Here are some albums of ballads, by the artists I've listed, that put Wynton's to shame.
Dave Douglas (trumpet): Charms of the Night Sky (Winter & Winter), In Our Lifetime (New World), A Thousand Evenings (RCA), The Infinite (RCA).
James Carter (saxophones): The Real Quietstorm (Atlantic), Chasin' the Gypsy (Atlantic).
David Murray (sax, bass clarinet): Ballads, Ballads for Bass Clarinet, Shakill's II, The Long Goodbye, and Lovers (all DIW); Morning Song (Black Saint); World Saxophone Quartet Plays Ellington (Nonesuch).
Don Byron (clarinet): A Fine Line and You Are #6 (Blue Note); Bug Music (Nonesuch).
Marty Ehrlich (saxophone, clarinet): Sojourn (Tzadik), Line on Love (Palmetto), New York Child (Enja).
Greg Osby (saxophone): The Invisible Hand and St.
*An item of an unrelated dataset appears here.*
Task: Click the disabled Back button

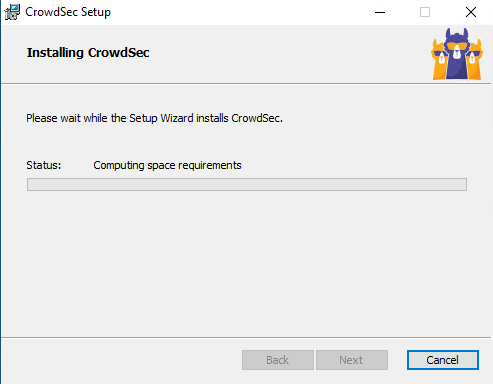Action: [278, 360]
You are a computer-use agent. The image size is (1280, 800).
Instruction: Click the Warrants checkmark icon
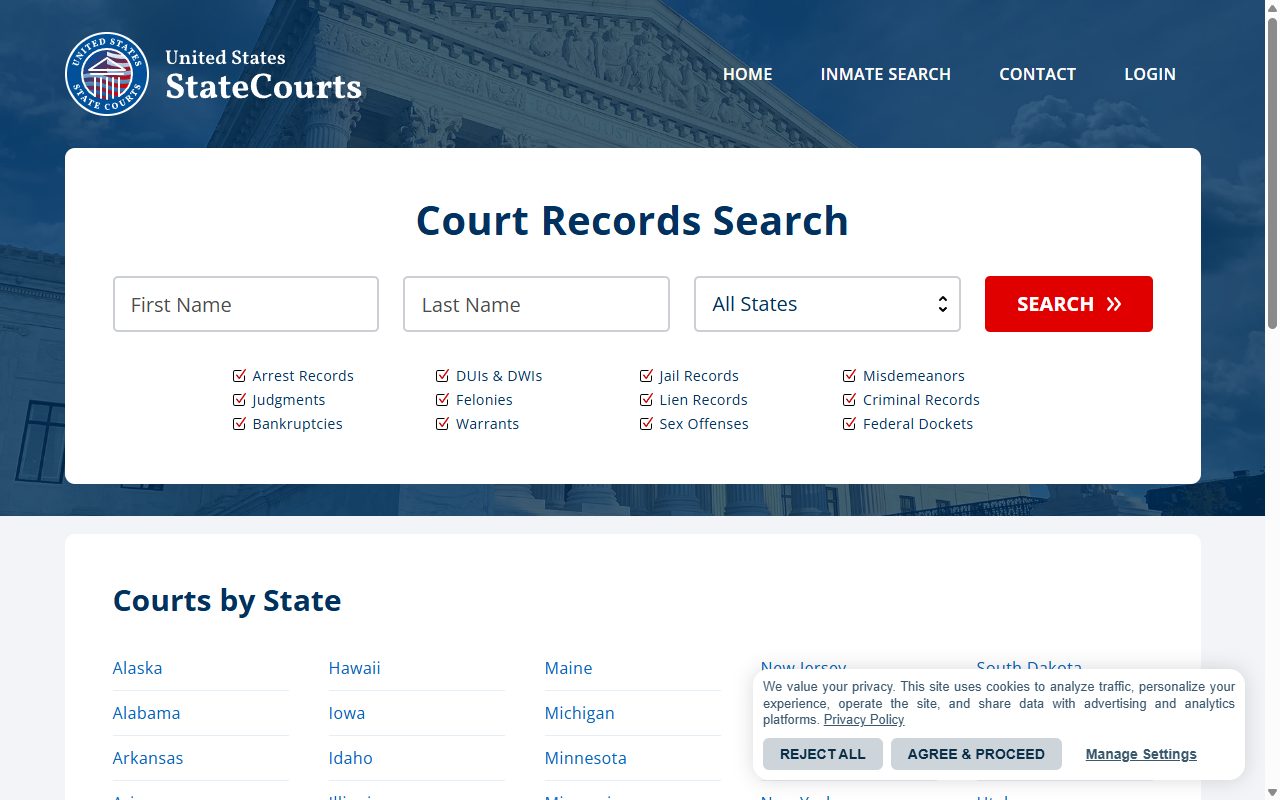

Louis Shoes (Blue Note).
For the art of Miles Davis, which Marsalis tries to emulate, see the "marathon" quintet sessions of 1956 (Cookin', Workin', Relaxin', and Steamin', all on Prestige), the earlier Birth of the Cool (Blue Note), or the later Miles Ahead, Porgy & Bess, Sketches of Spain, Kind of Blue, Filles de Kilimanjaro, In a Silent Way (all Columbia), or the ballad numbers on the later-still Miles Live Around the World (Warner Bros.). Not to mention the many, many great ballad albums by such still-living elders as Sonny Rollins, Ornette Coleman, Lee Konitz, Jackie McLean, Clark Terry ... the list could go on and on. And these are just horn players. Add pianists and melodic bass players, and it becomes endless.